New technology and new leadership at the US Securities and Exchange Commission have brought market structure debates to the fore. Gary Gensler, chair of the SEC, has said in speeches that he has asked the regulator’s staff to consider the impact that technology has made in fixed income and equity markets.
“We are seeing a new wave of innovation in marketplaces and people are placing bets,” added Bailey.
New venues have entered the market. Three exchanges launched in the US in 2020 – Members Exchange (MEMX), MIAX Pearl Equities and Long Term Stock Exchange (LTSE) – taking the total to 16.
In addition new US alternative trading systems have launched including PureStream Trading Technologies which allows institutions to trade blocks algorithmically; Blue Ocean Technologies which facilitates the trading of US listed equities in overnight hours; OneChronos which matches counterparties using mathematical optimization; and IntelligentCross that uses artificial intelligence to match orders.
Off-exchange trading
Gensler has also highlighted in speeches that nearly half, 47%, of US trading volume is not displayed on lit markets but executed by ATSs and by off-exchange wholesalers.
“Thus, significant trading interest on these platforms is not necessarily being reflected in the commonly cited National Best Bid and Offer quote,” said Gensler. “I’ve asked staff to consider whether this equity market structure, as currently composed, best promotes efficiency and competition.”
In the US retail trades are not executed on exchanges but most are sold to market makers under “payment for order flow” agreements. The market makers internalize the flow and capture the majority of the spread, in return for offering retail investors a slight improvement on the exchange price.
The increase in retail trading volumes has also contributed to the rise in off-exchange volumes.
“I’ve asked SEC staff to consider the practice known as payment for order flow,” Gensler added. “We’ve seen a notable rise in payment for order flow in the U.S., something that you’ve banned in the United Kingdom.
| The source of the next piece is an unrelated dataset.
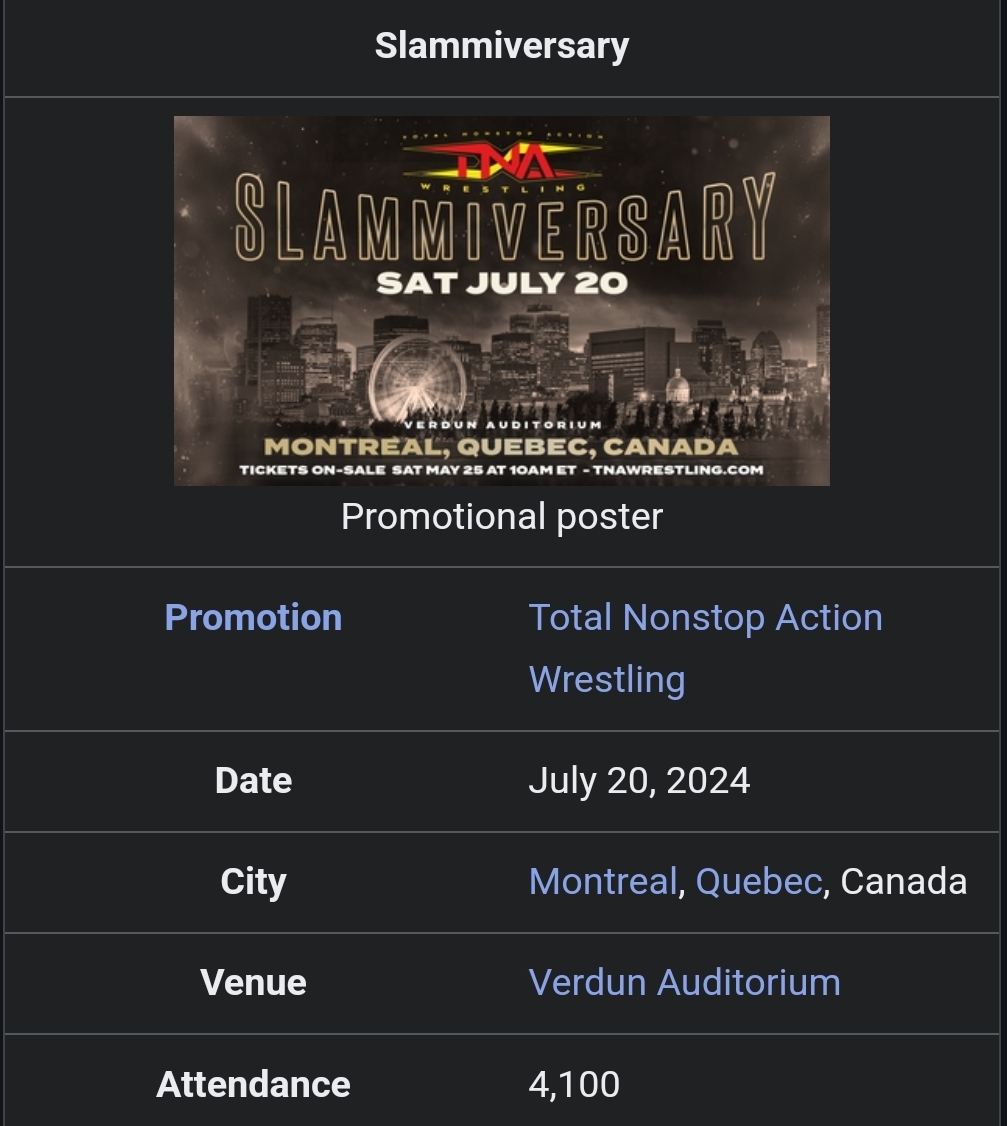The width and height of the screenshot is (1007, 1126).
Task: Follow the Quebec province link
Action: 758,881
Canada and Australia also don’t allow broker-dealers to route retail orders to wholesalers in return for payments.”
Shane Swanson, equities and financial technology expert in Coalition Greenwich’s market structure and technology practice, said in a blog that off-exchange trading volumes, shown by data from Trade Reporting Facilities (TRFs), has grown from 34.49% of overall average daily volume in 2017 to 44.29% in the first half of this year.
*New Blog* Maneuvers in the Dark – Examining the Equity Markets Renewed Dark Pool Obsession https://t.co/ZhdNxzmuja via @CoalitionGrnwch by @GreenwichShane
— Coalition Greenwich (a division of CRISIL) (@CoalitionGrnwch) August 10, 2021
Swanson continued that the vast majority of trading off-exchange occurs with the market makers.
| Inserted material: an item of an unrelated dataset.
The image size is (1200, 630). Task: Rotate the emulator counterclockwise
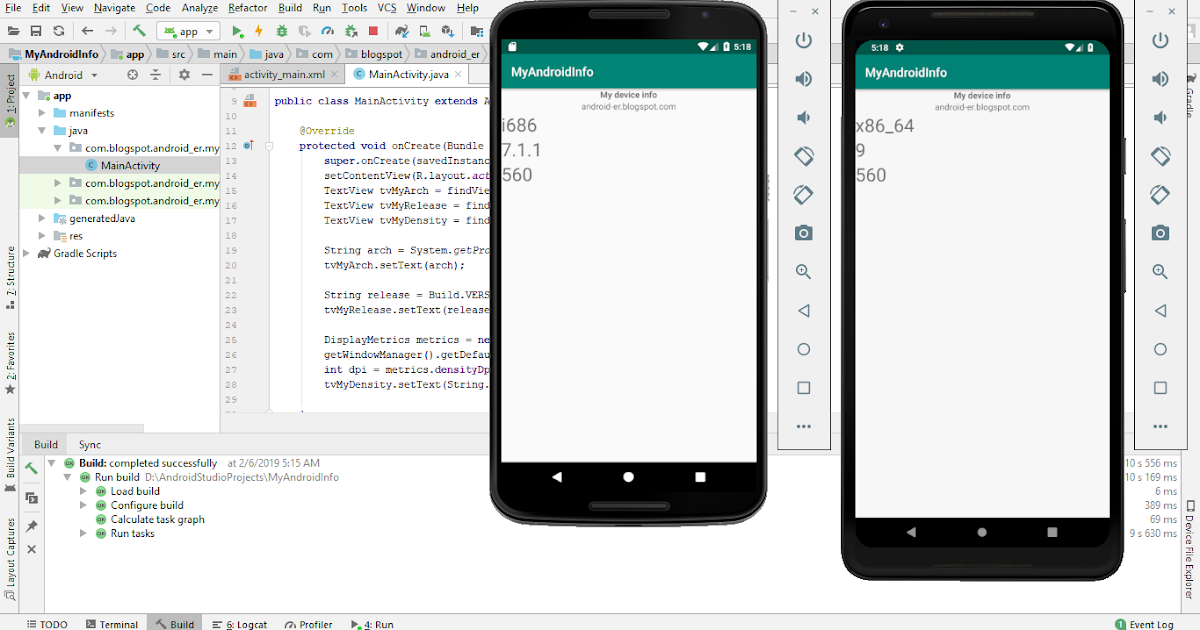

“That said, we do see an anticipated increase in [dark pool] usage over the next three years across all sizes of institution participants,” he added. “We also see a relatively large increase in the use of low touch/algorithmic access.”
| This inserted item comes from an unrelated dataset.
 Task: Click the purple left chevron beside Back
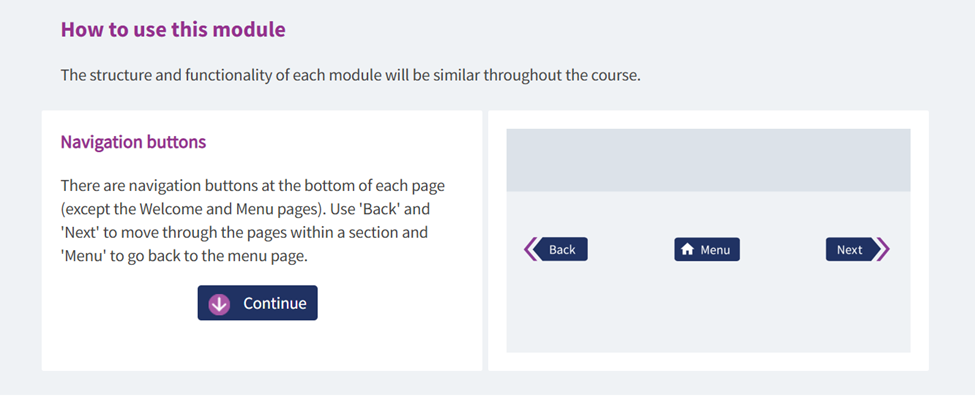[531, 249]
The blog said that both BIDS and Liquidnet have ranked highly on the consultancy’s scale of “uniqueness” for liquidity, and LeveL has been hitting record volume numbers according to Coalition Greenwich data.
“In each case, these buyers are hoping to gain the precious commodities of additional flow and synergies,” added Swanson. “An increase in low touch and algo trading may forecast an increased appetite for the crossing opportunities that ATSs have in their DNA.”